- Text block
--------------------

Baz, I wondered before the festival if some people might not travel to the region because of the ongoing conflict in another part of the Middle East. And then you were one of the people who said, “I made a conscious decision to come.” Tell us a little bit about what your thought process was and why you felt it was important to come and come at this time.

Luhrmann: I think it’s been said much more eloquently, much more to the point than I can say it, which is: In a cruel world, in a world of selective empathy, that the most important thing is to double down on storytelling. I think this was a beautiful thing to hear, your desire to tell stories. Because film is just one way of doing it. It can be theater, it can be… You tried novel writing, it can be graphic work. But it came from childhood, it came from something in your childhood, you just had to get it out. And as you’ve referred to it, as your own personal propaganda, your own personal point of view. I mean where politics and mechanical solutions fail us more than ever, the storytelling humanizes. It brings empathy. Because you can talk about a situation, you can talk about it politically, but that’s…

Ben Hania: A statistic. It’s worse.

Luhrmann: Yes, worse. But in the end, I watch movies from 12 o’clock at day to 12 o’clock at night. I’ve been doing that every single day [as the head of the jury here]. Today I have four movies to watch. I’ve never done it before. But I haven’t seen a movie that I haven’t had an emotional response to. The humanity, the people. They’re people. It doesn’t matter who they are and where they’re from. And that is so much more powerful than people getting around a table and yelling at each other with some political agenda. I didn’t feel there was a choice to back out, because I thought if not now, when?

Alkalthami: Especially what’s happening now in the Middle East. And all the coverage of it, it’s more of a necessary for filmmakers to actually present more stories and [use] their own voice and narrative. Because if you feel things are just misconstrued or misrepresented, it’s your authentic voice that is important now.

--------------------

- Data records

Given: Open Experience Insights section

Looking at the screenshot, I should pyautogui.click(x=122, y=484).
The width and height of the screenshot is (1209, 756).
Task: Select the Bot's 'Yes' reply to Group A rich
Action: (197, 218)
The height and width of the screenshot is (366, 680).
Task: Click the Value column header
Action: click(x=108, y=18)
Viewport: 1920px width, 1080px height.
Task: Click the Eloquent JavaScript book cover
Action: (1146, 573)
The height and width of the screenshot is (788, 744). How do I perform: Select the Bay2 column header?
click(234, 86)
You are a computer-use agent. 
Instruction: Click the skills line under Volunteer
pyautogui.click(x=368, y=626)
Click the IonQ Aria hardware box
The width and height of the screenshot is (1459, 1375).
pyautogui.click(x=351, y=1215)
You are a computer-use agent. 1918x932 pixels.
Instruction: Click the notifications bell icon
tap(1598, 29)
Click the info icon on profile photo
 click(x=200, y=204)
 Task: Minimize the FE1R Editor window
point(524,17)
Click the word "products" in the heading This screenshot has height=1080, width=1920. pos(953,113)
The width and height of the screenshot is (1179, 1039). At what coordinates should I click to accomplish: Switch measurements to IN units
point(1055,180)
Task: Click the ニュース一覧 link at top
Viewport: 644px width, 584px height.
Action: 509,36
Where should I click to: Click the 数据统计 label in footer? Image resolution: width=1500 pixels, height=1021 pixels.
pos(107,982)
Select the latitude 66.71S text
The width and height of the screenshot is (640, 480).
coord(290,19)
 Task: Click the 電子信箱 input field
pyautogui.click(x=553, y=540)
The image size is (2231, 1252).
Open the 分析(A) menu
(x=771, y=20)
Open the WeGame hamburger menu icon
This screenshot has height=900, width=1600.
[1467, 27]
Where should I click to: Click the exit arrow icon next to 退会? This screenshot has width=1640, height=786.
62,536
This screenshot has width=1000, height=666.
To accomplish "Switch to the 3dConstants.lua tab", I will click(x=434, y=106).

--------------------

Update the interview passage starting at "Baz, I wondered before" and ending at "at this time.", changing "festival" to "film festival".

Baz, I wondered before the film festival if some people might not travel to the region because of the ongoing conflict in another part of the Middle East. And then you were one of the people who said, “I made a conscious decision to come.” Tell us a little bit about what your thought process was and why you felt it was important to come and come at this time.